Nach der Finanzkrise 2007/8 wurde die bereits 1999 in Berlin gegründete G20 wichtiger, die aus 19 der wichtigsten Industrie- und Schwellenländer besteht – sowie der EU. „Ziel der Gruppe sind die Koordination von Wirtschaftspolitik und Finanzmarktstabilität sowie die Modernisierung der internationalen Finanzarchitektur“, so Antje Vetterlein.

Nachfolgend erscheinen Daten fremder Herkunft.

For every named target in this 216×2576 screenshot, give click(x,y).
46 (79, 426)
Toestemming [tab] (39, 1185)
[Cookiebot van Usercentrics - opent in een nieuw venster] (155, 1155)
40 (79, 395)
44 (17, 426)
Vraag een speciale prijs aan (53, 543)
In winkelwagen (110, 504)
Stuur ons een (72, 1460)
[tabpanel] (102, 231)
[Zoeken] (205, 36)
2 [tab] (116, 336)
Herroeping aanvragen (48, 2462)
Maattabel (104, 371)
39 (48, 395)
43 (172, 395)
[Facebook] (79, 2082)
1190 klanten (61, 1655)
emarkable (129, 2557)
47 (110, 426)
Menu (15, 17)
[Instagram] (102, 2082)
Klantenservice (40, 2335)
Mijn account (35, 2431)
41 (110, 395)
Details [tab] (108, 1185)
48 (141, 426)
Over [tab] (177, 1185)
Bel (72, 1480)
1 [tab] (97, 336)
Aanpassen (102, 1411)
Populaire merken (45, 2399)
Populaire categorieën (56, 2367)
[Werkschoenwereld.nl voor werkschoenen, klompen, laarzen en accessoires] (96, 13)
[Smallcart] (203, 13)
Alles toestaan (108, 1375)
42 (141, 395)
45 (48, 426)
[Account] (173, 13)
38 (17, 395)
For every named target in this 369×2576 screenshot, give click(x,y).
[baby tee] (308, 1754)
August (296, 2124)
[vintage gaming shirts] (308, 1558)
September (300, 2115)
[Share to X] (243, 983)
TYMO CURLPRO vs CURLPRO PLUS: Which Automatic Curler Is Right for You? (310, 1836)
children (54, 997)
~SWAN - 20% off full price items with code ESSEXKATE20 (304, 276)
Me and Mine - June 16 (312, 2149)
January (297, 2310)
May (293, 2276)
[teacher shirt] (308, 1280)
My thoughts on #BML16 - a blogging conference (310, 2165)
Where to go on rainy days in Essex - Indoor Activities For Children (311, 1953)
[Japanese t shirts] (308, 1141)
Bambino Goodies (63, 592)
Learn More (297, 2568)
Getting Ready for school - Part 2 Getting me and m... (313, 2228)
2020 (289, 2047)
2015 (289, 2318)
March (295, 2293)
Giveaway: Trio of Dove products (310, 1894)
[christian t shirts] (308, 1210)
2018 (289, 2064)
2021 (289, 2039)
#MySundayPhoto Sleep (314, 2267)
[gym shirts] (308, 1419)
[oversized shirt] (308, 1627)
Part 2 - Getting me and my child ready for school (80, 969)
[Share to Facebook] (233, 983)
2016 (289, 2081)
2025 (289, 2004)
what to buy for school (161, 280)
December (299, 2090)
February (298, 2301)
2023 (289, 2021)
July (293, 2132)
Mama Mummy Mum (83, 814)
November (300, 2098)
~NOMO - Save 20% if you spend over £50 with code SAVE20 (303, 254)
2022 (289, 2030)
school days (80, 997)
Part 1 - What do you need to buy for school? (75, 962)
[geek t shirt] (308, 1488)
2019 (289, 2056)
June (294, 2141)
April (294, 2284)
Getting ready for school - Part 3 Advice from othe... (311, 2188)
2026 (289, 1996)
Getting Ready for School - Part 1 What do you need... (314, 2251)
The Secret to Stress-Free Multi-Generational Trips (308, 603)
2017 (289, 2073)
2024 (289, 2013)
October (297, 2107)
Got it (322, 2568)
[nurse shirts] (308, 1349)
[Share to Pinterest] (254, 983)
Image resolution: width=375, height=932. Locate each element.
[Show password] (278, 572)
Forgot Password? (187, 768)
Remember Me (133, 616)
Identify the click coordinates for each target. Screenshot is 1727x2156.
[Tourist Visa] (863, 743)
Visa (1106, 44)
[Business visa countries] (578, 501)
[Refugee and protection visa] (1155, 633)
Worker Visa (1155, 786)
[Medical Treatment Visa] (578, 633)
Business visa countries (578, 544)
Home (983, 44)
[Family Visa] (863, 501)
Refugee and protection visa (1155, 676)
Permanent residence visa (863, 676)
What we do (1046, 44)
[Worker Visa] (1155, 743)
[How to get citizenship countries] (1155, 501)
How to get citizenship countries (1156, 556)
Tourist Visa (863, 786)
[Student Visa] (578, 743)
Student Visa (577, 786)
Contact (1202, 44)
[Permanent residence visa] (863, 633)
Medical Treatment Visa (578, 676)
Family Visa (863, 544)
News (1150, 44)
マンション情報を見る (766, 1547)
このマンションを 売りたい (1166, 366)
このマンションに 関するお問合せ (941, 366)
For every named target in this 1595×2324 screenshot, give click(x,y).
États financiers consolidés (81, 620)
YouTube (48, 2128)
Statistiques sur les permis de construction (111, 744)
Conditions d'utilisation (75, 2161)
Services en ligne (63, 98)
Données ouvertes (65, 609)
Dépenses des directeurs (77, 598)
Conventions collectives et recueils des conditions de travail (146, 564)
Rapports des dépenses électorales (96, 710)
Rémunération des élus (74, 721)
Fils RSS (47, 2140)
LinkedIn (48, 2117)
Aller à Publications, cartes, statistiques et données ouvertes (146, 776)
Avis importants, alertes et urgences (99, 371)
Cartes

Ihr Urteil: „Gerade in Wirtschafts- und Finanzfragen ist eine Ko­ordination in dieser Gruppe, die 90 Prozent des weltweiten Bruttoinlandsprodukts, 80 Prozent des Welthandels und rund zwei Drittel der Weltbevölkerung repräsentiert, effektiver als die G7.“

Weitere Informationen rund um das politische Großereignis finden Sie außerdem auf unserer Special-Seite zum Treffen der G7-Außenminister in Münster 2022.

Die G77

Schon seit 1964 gibt es die G77. Laut Expertin Antje Vetterlein „ein loser Zusammenschluss von Ländern des globalen Südens mit dem Ziel, die Süd-Süd-Kooperation zu stärken und die Position dieser Länder vis-a-vis den Industrienationen auf dem Weltmarkt zu verbessern“. Die G77 hat sich inzwischen auf 134 Mitgliedsländer ausgeweitet.

Die G15

Die G15 ist ebenfalls ein Zusammenschluss von sich entwickelnden Ländern (seit 2011 sind es 17 Länder); Sie wurden 1989 gegründet, um den beteiligten Ländern eine gemeinsame Stimme insbesondere bei den WTO-Verhandlungen zu geben.